**WORK INSTRUCTION:**
Type out the entries again, keeping every word unchanged.

Collected data entries:
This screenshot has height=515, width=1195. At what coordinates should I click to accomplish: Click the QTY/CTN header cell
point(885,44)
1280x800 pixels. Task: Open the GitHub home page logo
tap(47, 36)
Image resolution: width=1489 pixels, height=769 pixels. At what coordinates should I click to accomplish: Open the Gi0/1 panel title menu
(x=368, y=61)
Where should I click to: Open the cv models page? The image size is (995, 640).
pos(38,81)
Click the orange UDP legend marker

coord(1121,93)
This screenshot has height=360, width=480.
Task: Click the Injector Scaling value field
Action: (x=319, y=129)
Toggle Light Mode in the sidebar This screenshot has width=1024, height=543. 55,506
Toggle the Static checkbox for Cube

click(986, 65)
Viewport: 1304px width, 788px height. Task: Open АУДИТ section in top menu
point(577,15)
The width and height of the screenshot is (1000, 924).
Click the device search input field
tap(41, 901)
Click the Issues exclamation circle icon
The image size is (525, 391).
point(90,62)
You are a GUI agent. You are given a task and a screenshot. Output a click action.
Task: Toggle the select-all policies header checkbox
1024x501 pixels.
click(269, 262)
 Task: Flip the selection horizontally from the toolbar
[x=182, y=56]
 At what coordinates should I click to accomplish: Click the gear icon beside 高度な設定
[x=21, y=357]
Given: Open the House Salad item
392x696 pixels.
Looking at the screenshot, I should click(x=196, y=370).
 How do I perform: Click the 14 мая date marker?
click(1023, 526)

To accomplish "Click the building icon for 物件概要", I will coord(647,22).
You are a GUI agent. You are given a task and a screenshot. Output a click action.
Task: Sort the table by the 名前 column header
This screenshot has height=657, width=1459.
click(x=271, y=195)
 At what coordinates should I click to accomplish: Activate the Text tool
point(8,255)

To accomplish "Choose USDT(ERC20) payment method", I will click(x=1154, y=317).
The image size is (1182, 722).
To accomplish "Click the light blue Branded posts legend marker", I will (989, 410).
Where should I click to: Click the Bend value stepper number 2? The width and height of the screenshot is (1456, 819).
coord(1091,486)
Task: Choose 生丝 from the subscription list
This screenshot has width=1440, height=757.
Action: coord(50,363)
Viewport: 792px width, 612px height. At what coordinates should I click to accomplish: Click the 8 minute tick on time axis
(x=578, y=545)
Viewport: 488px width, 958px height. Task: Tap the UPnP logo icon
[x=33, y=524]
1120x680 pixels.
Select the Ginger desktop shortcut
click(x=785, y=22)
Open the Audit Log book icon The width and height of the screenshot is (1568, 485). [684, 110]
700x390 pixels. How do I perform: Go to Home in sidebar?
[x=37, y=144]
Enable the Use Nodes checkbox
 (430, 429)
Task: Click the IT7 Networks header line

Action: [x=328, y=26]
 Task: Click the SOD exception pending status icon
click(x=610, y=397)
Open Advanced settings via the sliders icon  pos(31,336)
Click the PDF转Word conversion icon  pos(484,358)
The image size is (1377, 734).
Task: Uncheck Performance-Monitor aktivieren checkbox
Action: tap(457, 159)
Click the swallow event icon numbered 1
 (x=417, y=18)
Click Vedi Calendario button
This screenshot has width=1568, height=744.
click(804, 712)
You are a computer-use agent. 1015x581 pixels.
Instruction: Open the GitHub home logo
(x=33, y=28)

**REPLY TO THE EXERCISE:**
This screenshot has height=515, width=1195. At what coordinates should I click to accomplish: Click the QTY/CTN header cell
point(885,44)
1280x800 pixels. Task: Open the GitHub home page logo
tap(47, 36)
Image resolution: width=1489 pixels, height=769 pixels. At what coordinates should I click to accomplish: Open the Gi0/1 panel title menu
(x=368, y=61)
Where should I click to: Open the cv models page? The image size is (995, 640).
pos(38,81)
Click the orange UDP legend marker

coord(1121,93)
This screenshot has height=360, width=480.
Task: Click the Injector Scaling value field
Action: (x=319, y=129)
Toggle Light Mode in the sidebar This screenshot has width=1024, height=543. 55,506
Toggle the Static checkbox for Cube

click(986, 65)
Viewport: 1304px width, 788px height. Task: Open АУДИТ section in top menu
point(577,15)
The width and height of the screenshot is (1000, 924).
Click the device search input field
tap(41, 901)
Click the Issues exclamation circle icon
The image size is (525, 391).
point(90,62)
You are a GUI agent. You are given a task and a screenshot. Output a click action.
Task: Toggle the select-all policies header checkbox
1024x501 pixels.
click(269, 262)
 Task: Flip the selection horizontally from the toolbar
[x=182, y=56]
 At what coordinates should I click to accomplish: Click the gear icon beside 高度な設定
[x=21, y=357]
Given: Open the House Salad item
392x696 pixels.
Looking at the screenshot, I should click(x=196, y=370).
 How do I perform: Click the 14 мая date marker?
click(1023, 526)

To accomplish "Click the building icon for 物件概要", I will coord(647,22).
You are a GUI agent. You are given a task and a screenshot. Output a click action.
Task: Sort the table by the 名前 column header
This screenshot has height=657, width=1459.
click(x=271, y=195)
 At what coordinates should I click to accomplish: Activate the Text tool
point(8,255)

To accomplish "Choose USDT(ERC20) payment method", I will click(x=1154, y=317).
The image size is (1182, 722).
To accomplish "Click the light blue Branded posts legend marker", I will (989, 410).
Where should I click to: Click the Bend value stepper number 2? The width and height of the screenshot is (1456, 819).
coord(1091,486)
Task: Choose 生丝 from the subscription list
This screenshot has width=1440, height=757.
Action: coord(50,363)
Viewport: 792px width, 612px height. At what coordinates should I click to accomplish: Click the 8 minute tick on time axis
(x=578, y=545)
Viewport: 488px width, 958px height. Task: Tap the UPnP logo icon
[x=33, y=524]
1120x680 pixels.
Select the Ginger desktop shortcut
click(x=785, y=22)
Open the Audit Log book icon The width and height of the screenshot is (1568, 485). [684, 110]
700x390 pixels. How do I perform: Go to Home in sidebar?
[x=37, y=144]
Enable the Use Nodes checkbox
 (430, 429)
Task: Click the IT7 Networks header line

Action: [x=328, y=26]
 Task: Click the SOD exception pending status icon
click(x=610, y=397)
Open Advanced settings via the sliders icon  pos(31,336)
Click the PDF转Word conversion icon  pos(484,358)
The image size is (1377, 734).
Task: Uncheck Performance-Monitor aktivieren checkbox
Action: tap(457, 159)
Click the swallow event icon numbered 1
 (x=417, y=18)
Click Vedi Calendario button
This screenshot has width=1568, height=744.
click(804, 712)
You are a computer-use agent. 1015x581 pixels.
Instruction: Open the GitHub home logo
(x=33, y=28)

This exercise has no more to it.